İstanbul bitti sıra İzmir’de

Cumhurbaşkanlığı kararnamesiyle Aliağa, Çeşme, Dikili, Karaburun ve Konak’ta 16 farklı alanda toplam 185 metrekarelik kamu arazisi özelleştirme kapsamına alındı. Çeşme Çevre Platformu Sözcüsü Ahmet Güler “Esas rantın vuku bulduğu İstanbul’da rant alanları kapandığı için şimdi İzmir ve Ege hedef alındı” dedi.

Rıfat Kırcı

Türkiye Elektrik Dağıtım Anonim şirketi (TEDAŞ) ve Türkiye Elektrik İletim Anonim Şirketi’ne (TEİAŞ) ait bazı taşınmazlar geçen hafta özelleştirme kapsamına alındı. Ülke genelinde 73 ve İzmir’de 16 kamu mülkü Resmi Gazete’de yayımlanan Cumhurbaşkanı kararnamesiyle elden çıkarılacak. İzmir’in gözbebeği alanlarda özelleştirilecek kamu mülklerinin toplam büyüklüğü 185 bin metrekarenin üzerinde. Aliağa’da 63 bin, Çeşme’de 123 bin, Karaburun’da 14 bin, Dikili’de 37 bin, 16 Eylül’de 7 bin, Konak’ta 3 bin metrekare olmak üzere toplam 185 metrekarelik kamu arazisi özelleştirme kapsamına alındı. Sahil bandında yapılacak özelleştirmeler endişe verici. 

“HEBA EDİYORLAR”

Çeşme Çevre Platformu Sözcüsü Avukat Ahmet Güler’le iktidar politikalarını eleştirerek “Ülkeyi geri dönülmez bir ekonomik buhrana sokan AKP’nin elinde kalan tek çare, mülkü kamuya ait olan kıymetli arazileri peşkeş çekmektir” değerlendirmesinde bulundu. Son 20 yıl milyonlarca metrekare arazinin satıldığını hatırlatan Güler şöyle konuştu: “Arazileri satıp yaptıkları israf için kaynak olarak kullandılar. Bu kaynaklar temel altyapı yatırımlarına gitmedi tamamen heba edildi. Esas rantın vuku bulduğu İstanbul’da rant alanları kapandığı için şimdi İzmir ve Ege hedef alındı.” 

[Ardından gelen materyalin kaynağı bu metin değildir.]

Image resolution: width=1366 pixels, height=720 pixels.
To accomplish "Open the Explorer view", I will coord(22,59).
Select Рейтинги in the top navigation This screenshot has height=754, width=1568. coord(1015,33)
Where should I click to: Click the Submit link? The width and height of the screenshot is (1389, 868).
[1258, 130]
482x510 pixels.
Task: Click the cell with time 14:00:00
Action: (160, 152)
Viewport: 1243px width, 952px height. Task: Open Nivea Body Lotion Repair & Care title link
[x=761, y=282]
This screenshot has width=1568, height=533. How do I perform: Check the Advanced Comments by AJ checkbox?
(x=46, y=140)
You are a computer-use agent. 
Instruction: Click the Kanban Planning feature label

“YANDAŞLARA KIYAK ÇEKİLECEK”

Yapılan özelleştirmelere ilişkin aktarımda bulunan Güler şu bilgileri paylaştı: “Çeşme’de 123 bin 237 metrekare arazinin rant geliri 300 milyon dolar gibi bir rakam yapıyor. Aliağa, Karaburun, Dikili, Konak da talana dahil. Bodrum, 239 bin metrekare, Marmaris 82 bin metrekare gibi birçok kupon arazi yandaşlara kıyak çekilecek. Daha önceki uygulamalarda yaşanmıştır ki bu kupon arazilerde kanunlara çevresel etki değerlendirme (ÇED) yönetmeliklerine aykırı beton ucube yapılar yükselmiş, ekolojik ve sosyal yapıyı bozmuştur. Aynı süreçler bu satışlarda da devam edecektir.”

“BETON ŞEHİR GÖRÜNTÜSÜ”

İzmir’in kentleşme sürecinde geçmişte çok büyük hatalar yapıldığını dile getiren Güler, şu değerlendirmede bulundu: “Halkın yoğun oturum alanlarına bakıldığında yeşillik alan, park alanı, çocuk oyun alanları çok kısıtlı bir sayıda ve eksiktir. Kentin bütününe baktığımızda neredeyse tamamen çarpık yapılardan oluşan ağaç ve yeşili olmayan bir beton şehir görüntüsü vermektedir. Tek olumlu olan olgu ise deniz ve Balçova- Narlıdere civarındaki henüz katliama uğramamış mandalin bahçeleri yeşil alanlarıdır. Bu alanların ve Çiğli tarafındaki Kuş Cenneti Sasalı bölgesinin tamamen imara kapatılarak İzmir’in nefes alacağı bir iki bölge olmasının sağlanması elzemdir. Urla-Seferihisar-Çeşme yarımadası tam koruma altına alınıp beton işgali engellenmelidir.”